How have all the factors above been brought together to estimate a fair value?
  • The analysts have a consensus price target of ₹1257.0 for Kajaria Ceramics based on their expectations of its future earnings growth, profit margins and other risk factors. However, there is a degree of disagreement amongst analysts, with the most bullish reporting a price target of ₹1600.0, and the most bearish reporting a price target of just ₹835.0.
  • In order for you to agree with the analyst's consensus, you'd need to believe that by 2028, revenues will be ₹62.4 billion, earnings will come to ₹6.9 billion, and it would be trading on a PE ratio of 43.7x, assuming you use a discount rate of 14.7%.

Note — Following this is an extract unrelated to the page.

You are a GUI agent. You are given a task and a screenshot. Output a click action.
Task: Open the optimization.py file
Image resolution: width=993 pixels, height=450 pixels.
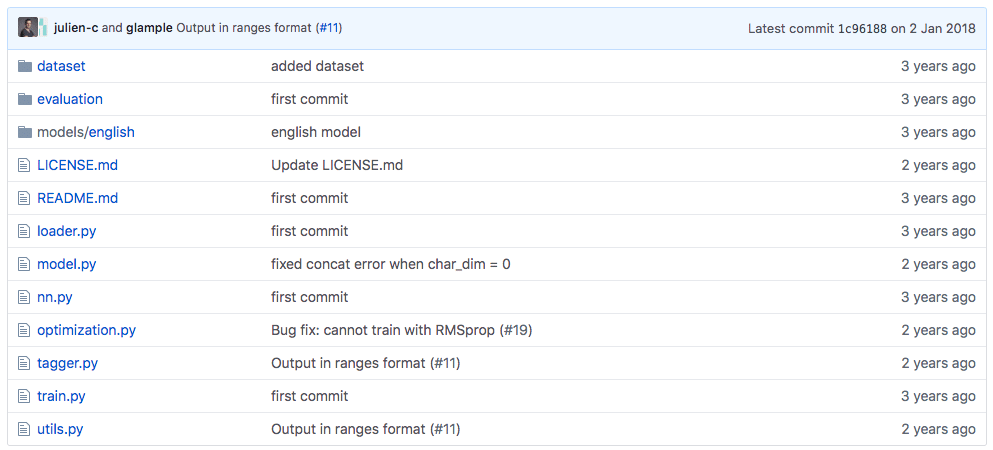pyautogui.click(x=86, y=330)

  • Given the current share price of ₹1235.45, the analyst price target of ₹1257.0 is 1.7% higher. The relatively low difference between the current share price and the analyst consensus price target indicates that they believe on average, the company is fairly priced.
  • We always encourage you to reach your own conclusions though. So sense check these analyst numbers against your own assumptions and expectations based on your understanding of the business and what you believe is probable.

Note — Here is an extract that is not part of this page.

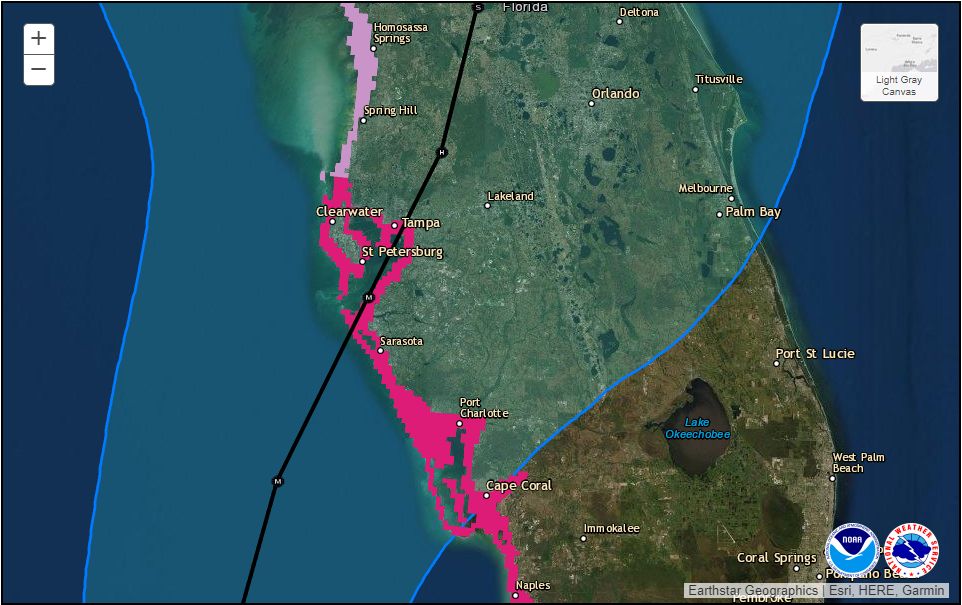Click the NOAA logo

click(x=852, y=549)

How well do narratives help inform your perspective?

Disclaimer

AnalystConsensusTarget is a tool utilizing a Large Language Model (LLM) that ingests data on consensus price targets, forecasted revenue and earnings figures, as well as the transcripts of earnings calls to produce qualitative analysis. The narratives produced by AnalystConsensusTarget are general in nature and are based solely on analyst data and publicly-available material published by the respective companies. These scenarios are not indicative of the company's future performance and are exploratory in nature. Simply Wall St has no position in the company(s) mentioned. Simply Wall St may provide the securities issuer or related entities with website advertising services for a fee, on an arm's length basis. These relationships have no impact on the way we conduct our business, the content we host, or how our content is served to users. The price targets and estimates used are consensus data, and do not constitute a recommendation to buy or sell any stock, and they do not take account of your objectives, or your financial situation. Note that AnalystConsensusTarget's analysis may not factor in the latest price-sensitive company announcements or qualitative material.